Beyond the Gene

In an earlier post, I argued that the gene concept is in bad need of a makeover.  It turns out that Evelyn Fox Keller and David Harel feel the same way and have made an actual start of it in a paper titled Beyond the Gene.  In the paper they propose a new lexicon:

  • dene – “Like the gene, our notion of dene is intended to capture the essence of genetic transmission, but, rather than being confined to denoting a discrete chunk of DNA, it is far richer and more expressive.”
  • bene – “As with denes, our notion of bene will also be extremely rich, making it possible to express complex modal and temporal characteristics of the organism’s behavior over time, characteristics that go far beyond simple statements about, e.g., protein synthesis or transcription.”
  • genitor (aka genetic functor) – “…a genitor relates a particular dene to a particular bene, stating that whenever the organism’s DNA is seen to satisfy the property expressed by the dene, it’s behavior satisfies the property expressed by the bene.”  And later, “…A genitor, with its dene and bene, connects the static with the dynamic. It carries no expectation that its truth can be predicted on the basis of purely structural information.”

Putting this together,

…[a] genitor, G is defined as a triple G = (O, D, B), which groups together the organism O with a dene D and a bene B. The former is a statement about O’s DNA and the latter is a statement about O’s behavior.  …semantically, the dene D is a truth-valued function of O’s DNA sequence and the bene B is a truth valued function of O’s temporal life-span. Thus, a dene can be viewed as relating to a snapshot, taken with a still camera, of the organism’s most profound inherited artifact, and B can be viewed as relating to a movie, taken with a video camera, of the way the organism dynamically develops, lives, behaves, etc.
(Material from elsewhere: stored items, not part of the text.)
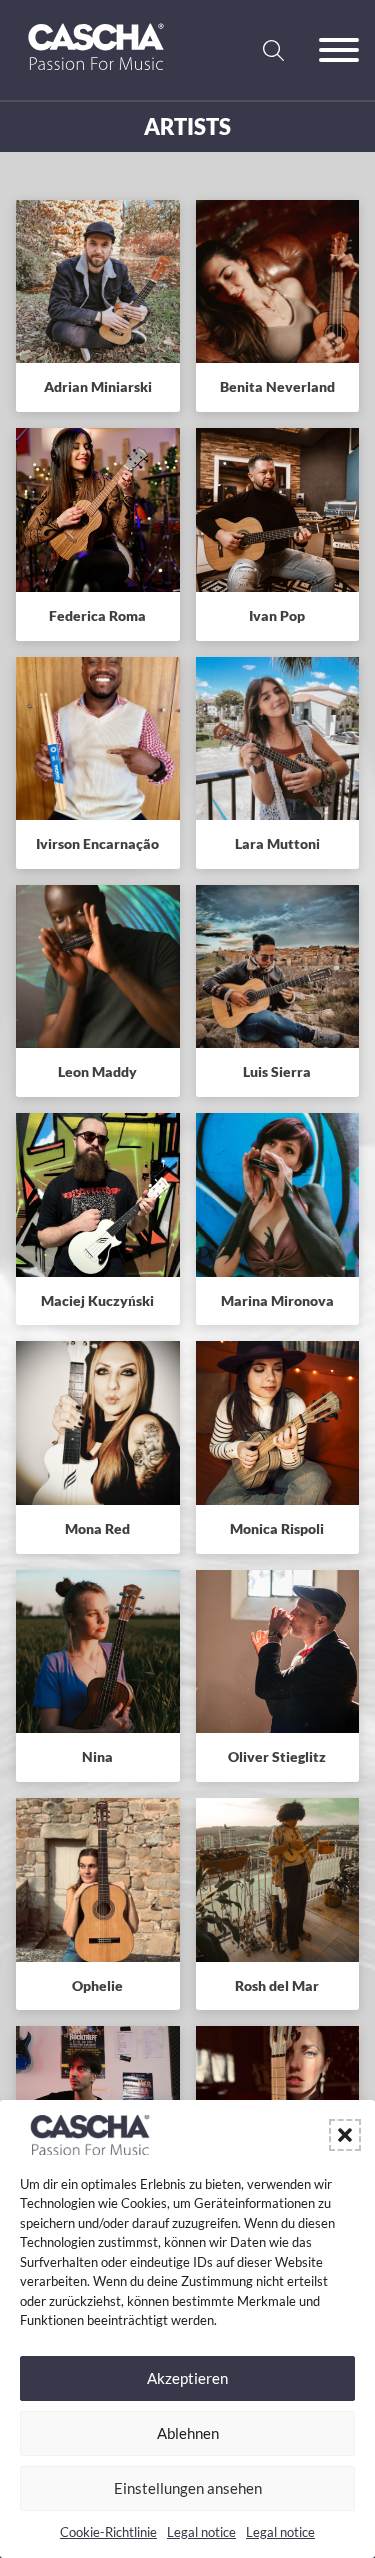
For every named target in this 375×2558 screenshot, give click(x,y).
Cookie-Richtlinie (108, 2532)
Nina (97, 1756)
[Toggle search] (273, 50)
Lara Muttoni (277, 843)
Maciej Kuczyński (97, 1300)
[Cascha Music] (96, 77)
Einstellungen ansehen (188, 2488)
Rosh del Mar (277, 1985)
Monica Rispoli (277, 1528)
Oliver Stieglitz (277, 1756)
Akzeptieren (187, 2378)
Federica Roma (97, 615)
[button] (345, 2135)
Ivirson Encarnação (97, 843)
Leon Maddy (97, 1071)
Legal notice (201, 2532)
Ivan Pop (277, 615)
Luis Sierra (277, 1071)
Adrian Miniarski (98, 386)
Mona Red (97, 1528)
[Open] (339, 50)
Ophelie (97, 1985)
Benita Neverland (277, 386)
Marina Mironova (277, 1300)
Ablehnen (188, 2433)
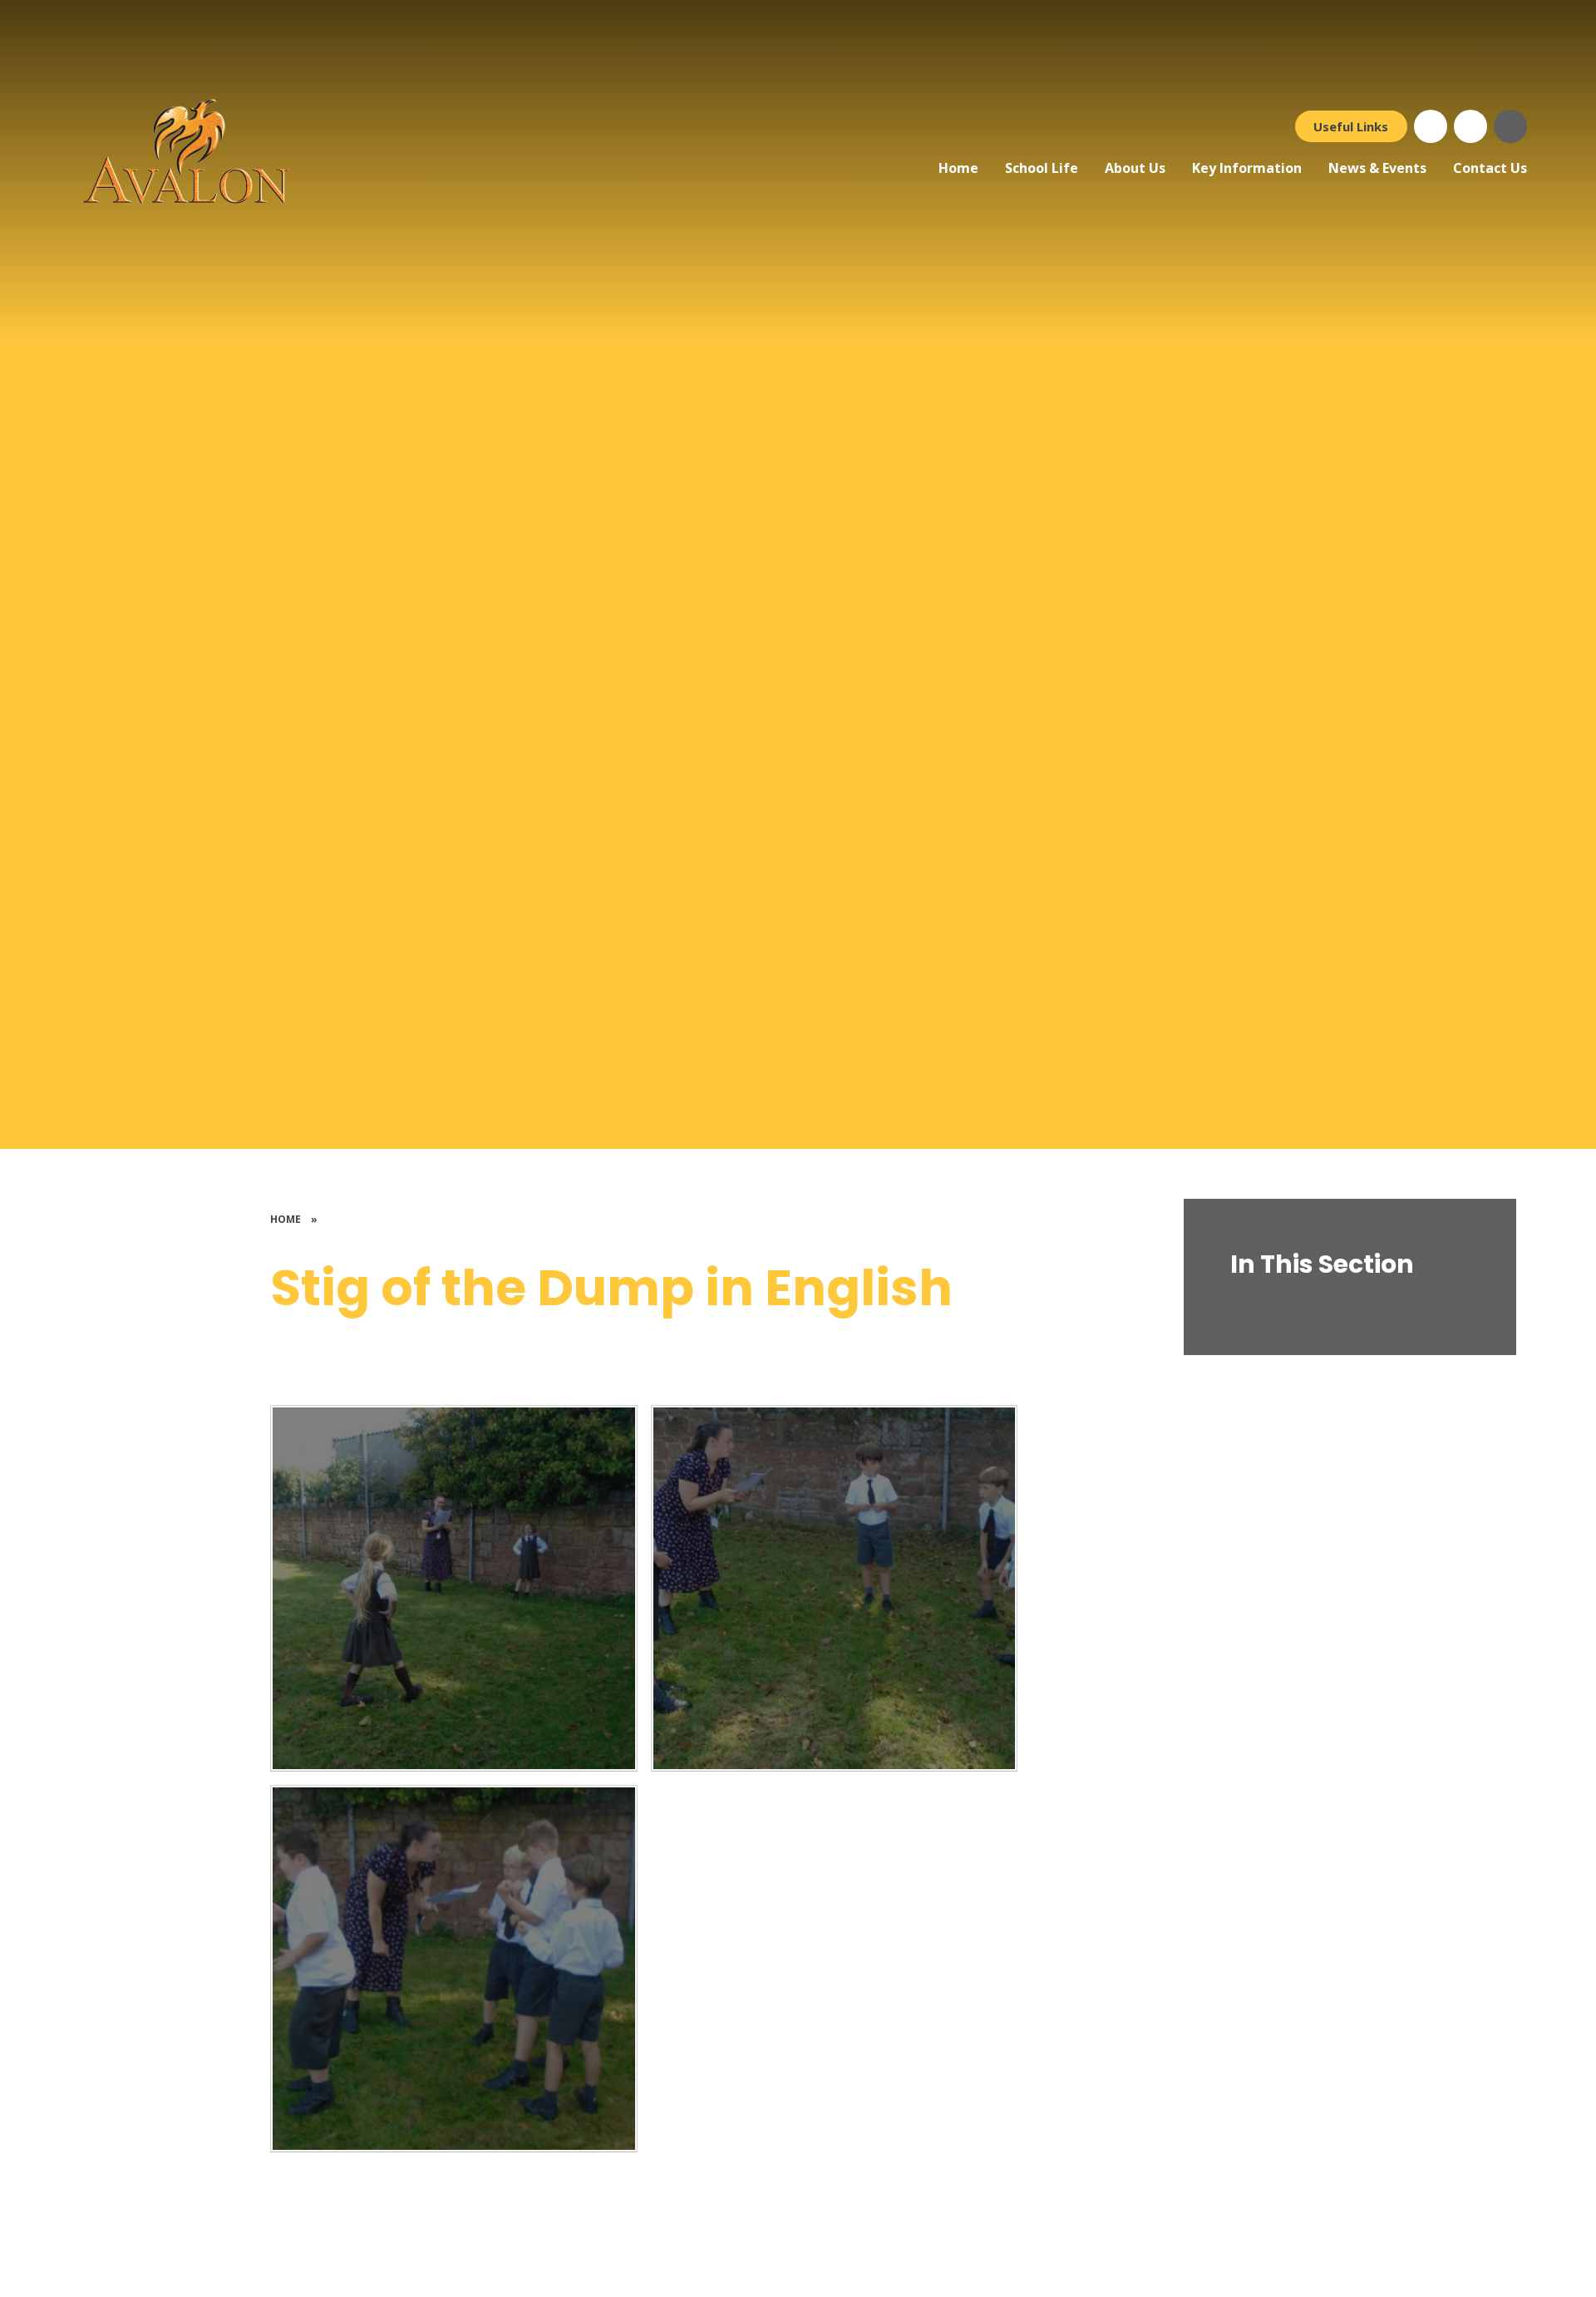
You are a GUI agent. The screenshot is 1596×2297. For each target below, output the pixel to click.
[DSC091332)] (454, 1588)
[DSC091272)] (834, 1588)
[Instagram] (1470, 126)
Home (285, 1219)
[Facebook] (1430, 126)
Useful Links (1350, 126)
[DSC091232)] (454, 1968)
A dene thus captures something tangible about what the organism inherently is, and a bene captures something about what it does, or what it is capable of doing, always of course in the context of its internal and external environment.

While the authors admit that their proposed formalism is only conceptual at this point and needs to be extended with a true calculus, it is a vast improvement over the current conceptual system used in genetics.  As other researchers have observed, “descriptions of proteins encoded in DNA know no borders — that each sequence reaches into the next and beyond” and “genomic architecture is not colinear, but is instead interleaved and modular, and that the same genomic sequences are multifunctional”; ”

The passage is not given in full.